ASSIGNMENT 1
In the MRI abstract, why were the human studies performed after contrast administration?
ASSIGNMENT 2
Echo the MRI abstract word for word, everything from "Time-resolved three-dimensional phase-contrast" down to "Pelc, Norbert J.".

##### PROVIDED TEXT

Time-resolved three-dimensional phase-contrast MRI

• Published in: Journal of magnetic resonance imaging Vol. 17; no. 4; pp. 499 - 506
• Main Authors: Markl, Michael, Chan, Frandics P., Alley, Marcus T., Wedding, Kris L., Draney, Mary T., Elkins, Chris J., Parker, David W., Wicker, Ryan, Taylor, Charles A., Herfkens, Robert J., Pelc, Norbert J.
• Format: Journal Article
• Language: English
• Published: New York Wiley Subscription Services, Inc., A Wiley Company 01.04.2003
• Subjects: cardiovascular MRI; Contrast Media; Coronary Circulation - physiology; Feasibility Studies; flow; flow quantification; Gadolinium DTPA; Humans; Imaging, Three-Dimensional; Magnetic Resonance Imaging - methods; Phantoms, Imaging; phase contrast MRI; velocity mapping
• ISSN: 1053-1807; 1522-2586
• DOI: 10.1002/jmri.10272

Purpose To demonstrate the feasibility of a four‐dimensional phase contrast (PC) technique that permits spatial and temporal coverage of an entire three‐dimensional volume, to quantitatively validate its accuracy against an established time resolved two‐dimensional PC technique to explore advantages of the approach with regard to the four‐dimensional nature of the data. Materials and Methods Time‐resolved, three‐dimensional anatomical images were generated simultaneously with registered three‐directional velocity vector fields. Improvements compared to prior methods include retrospectively gated and respiratory compensated image acquisition, interleaved flow encoding with freely selectable velocity encoding (venc) along each spatial direction, and flexible trade‐off between temporal resolution and total acquisition time. Results The implementation was validated against established two‐dimensional PC techniques using a well‐defined phantom, and successfully applied in volunteer and patient examinations. Human studies were performed after contrast administration in order to compensate for loss of in‐flow enhancement in the four‐dimensional approach. Conclusion Advantages of the four‐dimensional approach include the complete spatial and temporal coverage of the cardiovascular region of interest and the ability to obtain high spatial resolution in all three dimensions with higher signal‐to‐noise ratio compared to two‐dimensional methods at the same resolution. In addition, the four‐dimensional nature of the data offers a variety of image processing options, such as magnitude and velocity multi‐planar reformation, three‐directional vector field plots, and velocity profiles mapped onto selected planes of interest. J. Magn. Reson. Imaging 2003;17:499–506. © 2003 Wiley‐Liss, Inc.

##########
##### DATASET ENTRIES

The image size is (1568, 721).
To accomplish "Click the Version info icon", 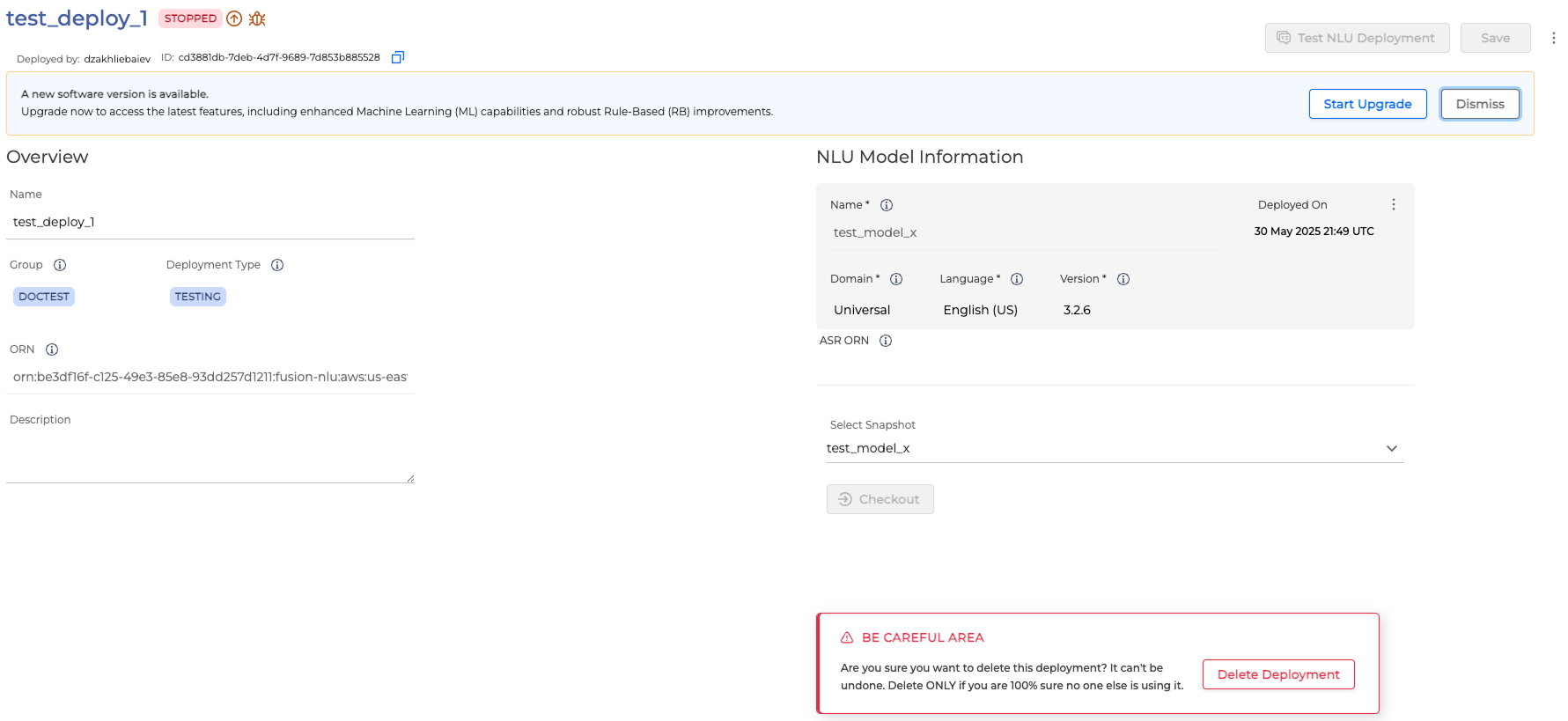I will [x=1123, y=279].
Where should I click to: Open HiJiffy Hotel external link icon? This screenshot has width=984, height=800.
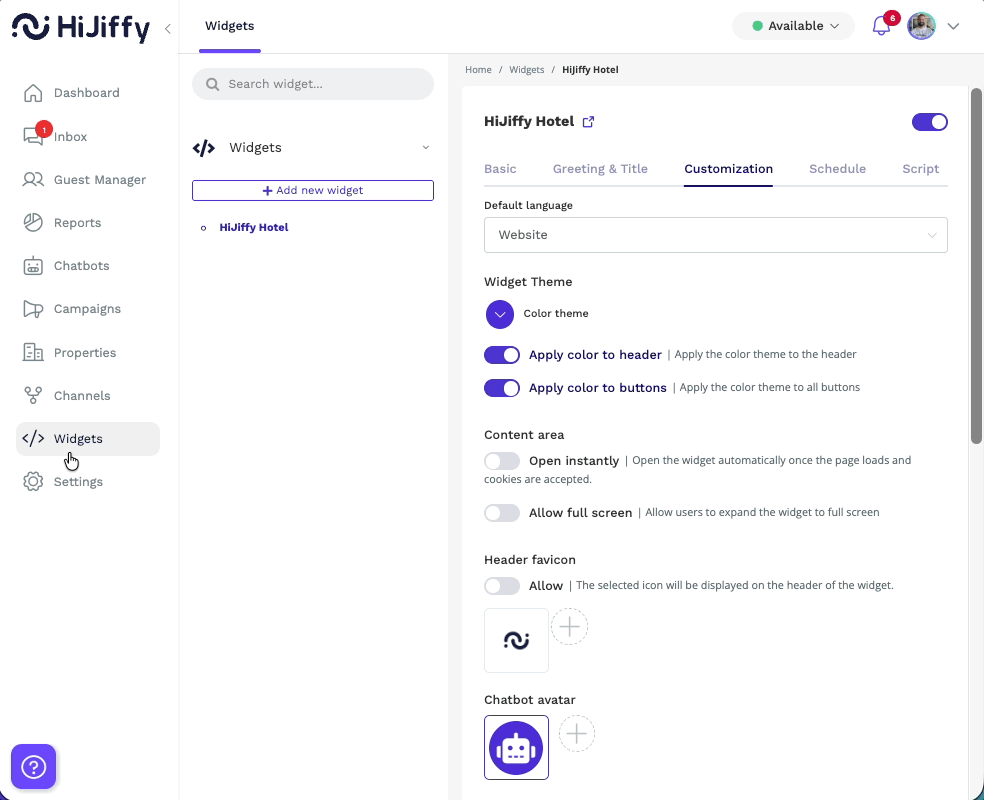point(588,122)
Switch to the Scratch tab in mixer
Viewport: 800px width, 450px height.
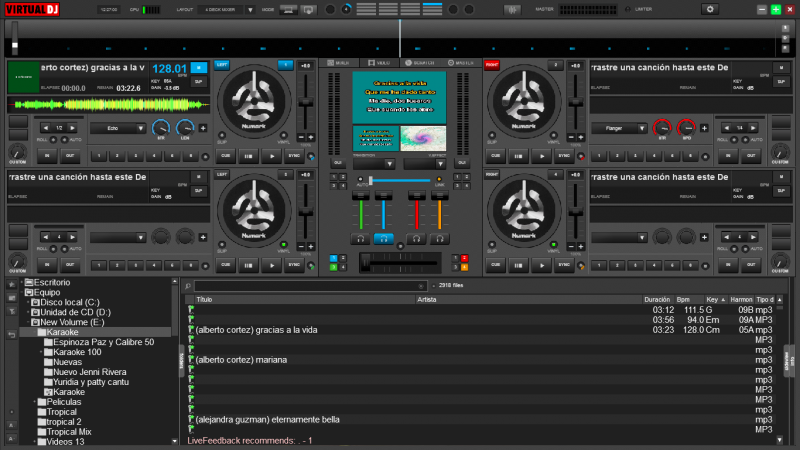421,63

##########

ANSWER 1
To compensate for loss of in-flow enhancement in the four-dimensional approach.

ANSWER 2
Time-resolved three-dimensional phase-contrast MRI

• Published in: Journal of magnetic resonance imaging Vol. 17; no. 4; pp. 499 - 506
• Main Authors: Markl, Michael, Chan, Frandics P., Alley, Marcus T., Wedding, Kris L., Draney, Mary T., Elkins, Chris J., Parker, David W., Wicker, Ryan, Taylor, Charles A., Herfkens, Robert J., Pelc, Norbert J.